If you have worked in a corporate network, most probably you have encountered the term proxy server and you know that without one you can't access websites and services outside the company's network. But what exactly are these proxy servers? What do they do, why are they important and, most of all, when and why should you use proxy servers?
NOTE: There are many types of proxy servers that do all kinds of things. In this article I will refer to the most common type - web proxies that facilitate the access to the content and services found on the Internet.
What is a Proxy Server?
As the name implies, a proxy server is an intermediary between your PC or device and the Internet. This server makes requests to websites, servers and services on the Internet for you.
Let's assume that you are at work, using a web browser to visit 7tutorials.com and your browser is set to use a proxy server.
After you type www.7tutorials.com, the request is sent to the proxy server. The server then sends the request to the server where our website is hosted. The homepage of our website is returned to the proxy server which, in turn, returns it to you.
As a result, our website sees the proxy server as the actual visitor, rather than seeing you.
Now that you know the basics, let's see what are the benefits you get for using a proxy server.
Control Internet Usage
One of the most important reasons why proxies are widely used in corporate networks is that they provide control over what employees are accessing and using on the Internet. For example, many companies ban certain websites so that they are not accessed by employees during work hours. For example, they may ban adult websites, popular social networks or time wasting websites like 9gag.com.
Forcing employees to access the Internet only through your company's proxy also means that you have detailed logs of all the websites & content they accessed, when, for how long, etc. Detailed usage reports are available about each employee and the company can easily identify misbehaving users.
Bandwidth Savings & Improved Speed
Another reason why companies use proxy servers is that it helps them save precious bandwidth. Proxy servers can compress traffic, cache files and web pages from the Internet and even strip ads from websites before they reach your computer. This allows companies to save bandwidth, especially when they have hundreds or thousands of employees, accessing mostly the same popular websites (e.g. CNN news, New York Times, etc).
When a web page is accessed, a proxy server can store it and, when the next person requests it, it first checks if the page has changed. If it hasn't changed, it forwards the local copy without re-downloading the whole page. This both saves bandwidth for the company and makes the loading process faster for the next person that requests the same resource.
Privacy Benefits: Hide Your IP Address, Location & Other Information
When you have a direct connection to the Internet, when you load a website on the Internet, the server where it is hosted can see your IP address. With the help of this address it can approximate your geographical location. Also, the browser sends its user agent information and the website knows what browser you are using.

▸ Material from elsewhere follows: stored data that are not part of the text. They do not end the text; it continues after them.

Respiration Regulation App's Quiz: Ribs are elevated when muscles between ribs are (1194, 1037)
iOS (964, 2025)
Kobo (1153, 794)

On top of this, cookies are stored on your computer which provide further personal information.
Proxy servers can hide your IP address (if they are set to do this), can send a different user agent so that your browser is not identified and can block cookies or accept them but not pass them to your PC or device. Therefore, when using a proxy server, you can be a lot more anonymous than when using a direct connection to the Internet.
Proxy Servers Can Improve Security
Proxy servers may also have a role in improving security, especially when used in business networks. They can be set to block access to malicious websites that distribute malware and they can also provide encryption services so that your data is not easily sniffed by third-parties that want to get their hands on it.
They Provide Access to Blocked Resources on the Internet
A very popular use for proxy servers is the bypassing of Internet censorship. For example, countries like China or Iran censor access to many websites and services on the Internet. Users in those countries can use proxy servers to circumvent this censorship and get access to them.
Also, there are services which are available only in specific countries. For example, Hulu works only for users based in US and Japan. People in Europe can use a proxy server based in the US to access it.
Possible Security Problems Generated by Proxy Servers
Using proxy servers is not all about benefits and good stuff. They can pose problems like:
- When using unencrypted connections, the proxy server can alter the responses you receive, both in good and bad ways. For example, an infected or malicious proxy server can be used to load malware into your browser or redirect you to a phishing website.
- A proxy can alter the requests you make to a website or service on the Internet to generate results that meet someone else's intentions.
- A proxy server monitors and logs your activity. Therefore, it stores lots of information about you that can be used for identification at a later date.
- Depending on how it was configured, a proxy server can provide unencrypted data where encrypted data was previously provided by the website or service you are using. This can expose you to network sniffing and having others monitor what you are doing on the Internet.
As you can see, proxy servers can be great and they can also be a problem. It all depends on how they are configured, how they are secured and by whom they administered. A proxy server may provide all the benefits mentioned above or none of them. It all depends on how it was set up and why.
Before using a proxy server it is important to understand why you are using it, who controls the server and whether it is administered by a trusted party. Be wary of public proxy servers of which you know next to nothing. Some public proxies can be used for malicious purposes and they can expose you to problems instead of providing benefits.